Lookwork, out-of-the-box, has a ton of fantastic inspiration feeds that are of
much higher quality than Pinterest and Piccsy. In fact, when I received the
email about Piccsy yesterday, I made a tongue-in-cheek tweet about the worth
of an image aggregate that doesn't even aggregate quality images (both in
resolution and their usefulness to the user - sorry Daniel).

I've been really pushing the site over the past few years despite the founders
leaving it nigh high and dry after Svpply took up more of their time (and
after they really bombed their public launch).

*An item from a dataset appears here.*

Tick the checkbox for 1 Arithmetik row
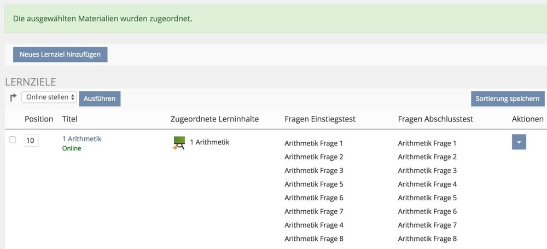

Regardless, if you're a creative or a dev looking for design inspiration, I'd
highly suggest Lookwork over any other platform I've tried (and I'm a sucker
for curation sites, so I sign up and use all of them). I'm really hoping they
integrate it with Svpply and make it a truly one stop shop for all things
visual.

Note: It does cost $5, which I kind of wish they'd drop unless you want more
advanced features. I can see about getting people invites if anyone is
interested.

Also, to say something from a design perspective on this pitch deck, it's
rather annoying as between all of the CSS3 transform effects forcing the text
to juggle between antialiased and subpixel and whatever resizing mechanism is
causing the images to blur, it's hard to read/follow. Just because you can,
doesn't mean you should.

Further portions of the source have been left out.